Worst Income Drop In 20 Years Shows Austerity Arrived Long Before The Sequester

Here's Proof That Austerity Is Already Here
In this Friday, Nov. 23, 2012 photo, a cashier hands a customer his change and receipt during a transaction at a Sears store, in Henderson, Nev. Consumers spent and earned more in November, reflecting a rebound from the disruptions caused by Superstorm Sandy. The Commerce Department says, Friday, Dec. 21, 2012, consumer spending rose 0.4 percent compared with October. Personal income jumped 0.6 percent, the biggest gain in 11 months. (AP Photo/Julie Jacobson)
In this Friday, Nov. 23, 2012 photo, a cashier hands a customer his change and receipt during a transaction at a Sears store, in Henderson, Nev. Consumers spent and earned more in November, reflecting a rebound from the disruptions caused by Superstorm Sandy. The Commerce Department says, Friday, Dec. 21, 2012, consumer spending rose 0.4 percent compared with October. Personal income jumped 0.6 percent, the biggest gain in 11 months. (AP Photo/Julie Jacobson)
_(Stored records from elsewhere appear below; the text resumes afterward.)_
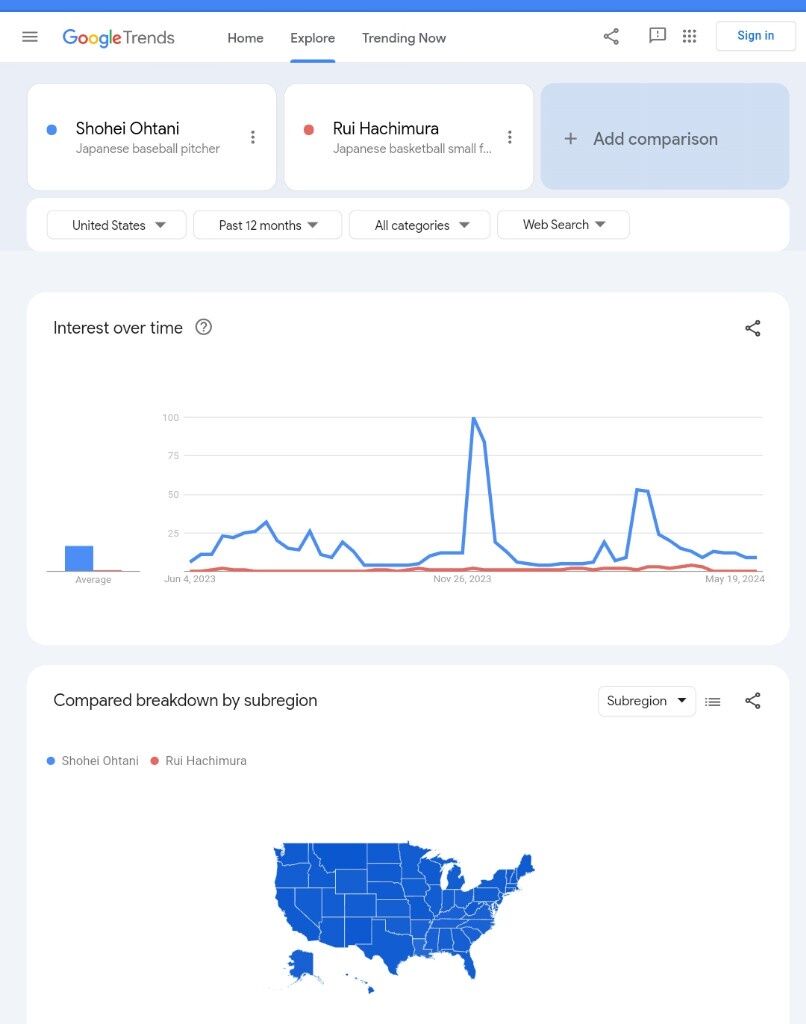Open the Past 12 months dropdown

coord(267,225)
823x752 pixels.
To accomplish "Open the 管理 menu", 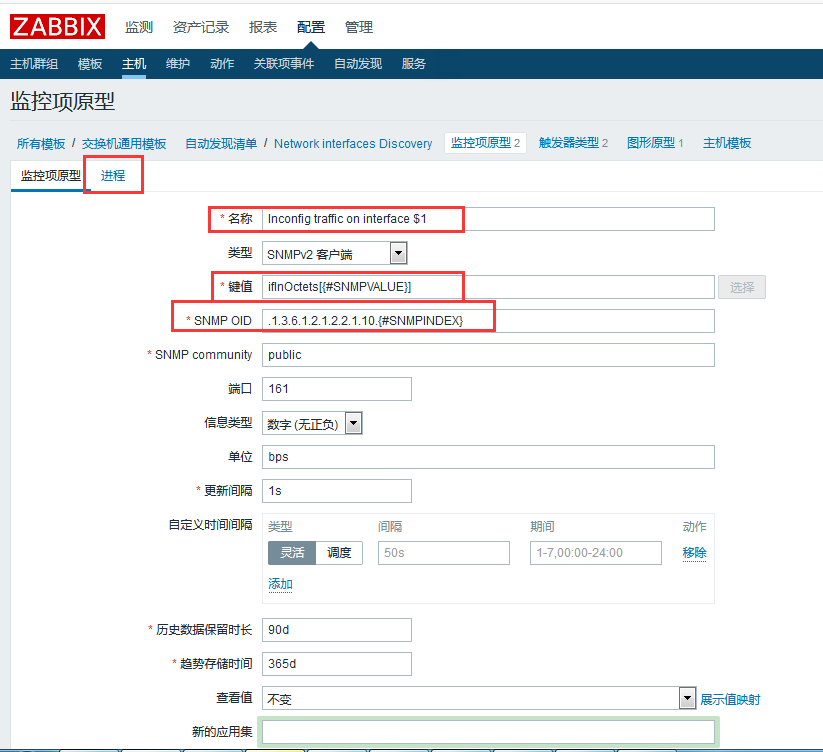I will [358, 27].
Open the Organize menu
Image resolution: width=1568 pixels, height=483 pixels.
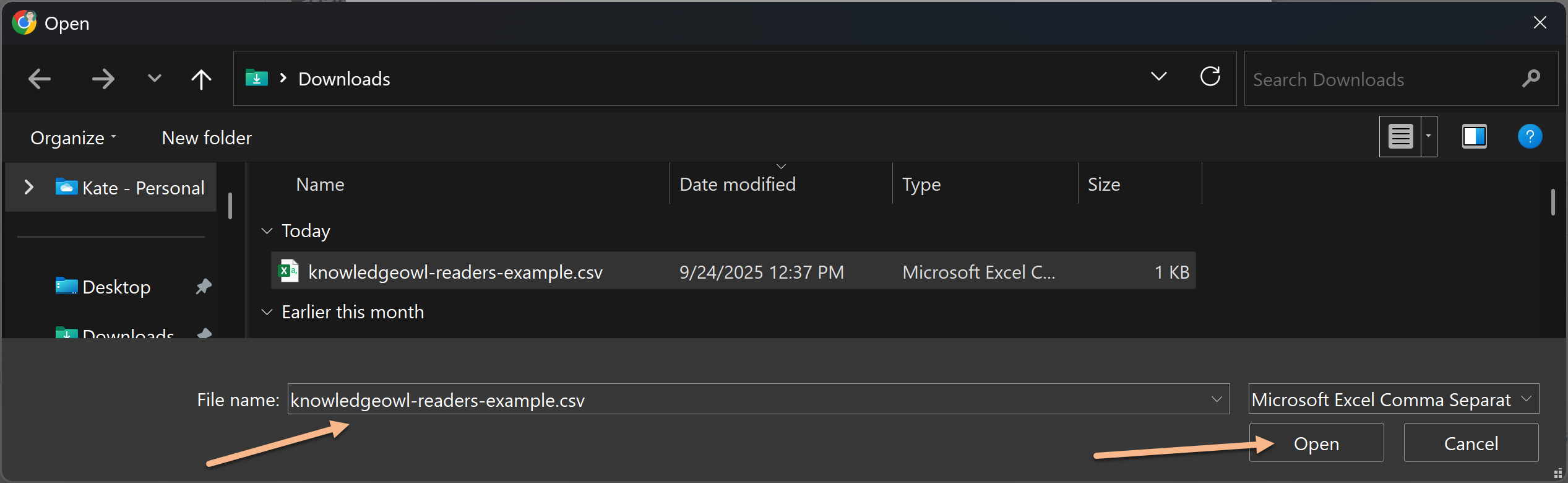click(x=73, y=137)
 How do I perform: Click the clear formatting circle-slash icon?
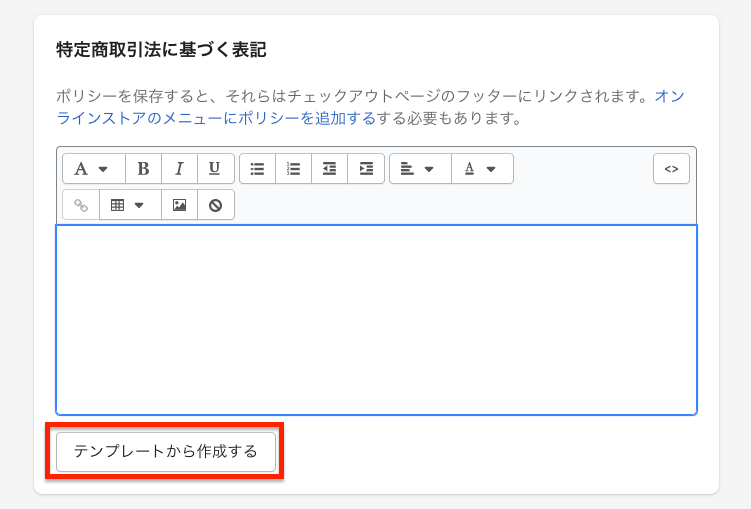tap(216, 205)

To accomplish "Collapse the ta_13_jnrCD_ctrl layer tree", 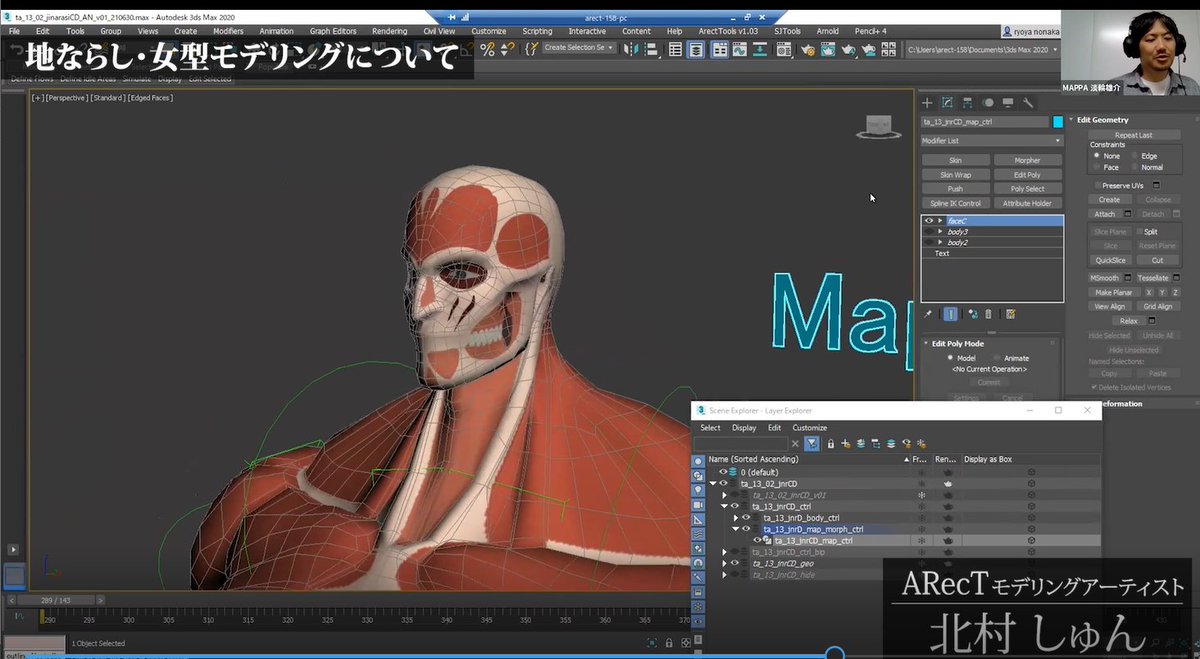I will pyautogui.click(x=724, y=506).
As you have probably heard, today is Sequester Day, when the Austerity Badger sneaks into America and sets our money on fire. In truth, austerity is here already. Exhibit A: the dismal personal-income report released Friday morning.

Personal income plunged 3.6 percent in January, the Bureau of Economic Analysis reported, the biggest drop in 20 years. The decline was driven by a couple of unusual one-time effects, according to the BEA. Both are direct results of Washington's suicidal obsession with budget deficits at a time of persistent economic weakness.

The biggest of these was a reversal of a surge in dividend income in December, as companies rushed to pay stock holders dividends before the "fiscal cliff" hiked dividend tax rates in the New Year. That amounted to about 2.6 percentage points of the total income drop, according to Capital Economics.

The second hit to income was the reinstatement of the federal payroll tax after a long holiday. The 2 percent increase in Social Security withholding cut nearly $127 billion from income in January, according to the BEA, Goldman Sachs economists pointed out (h/t Quartz's Matt Phillips). The bump and decline in dividend income is a wash. The payroll-tax cut is going to be harder to shake off, leaving Americans with smaller paychecks for the rest of the year.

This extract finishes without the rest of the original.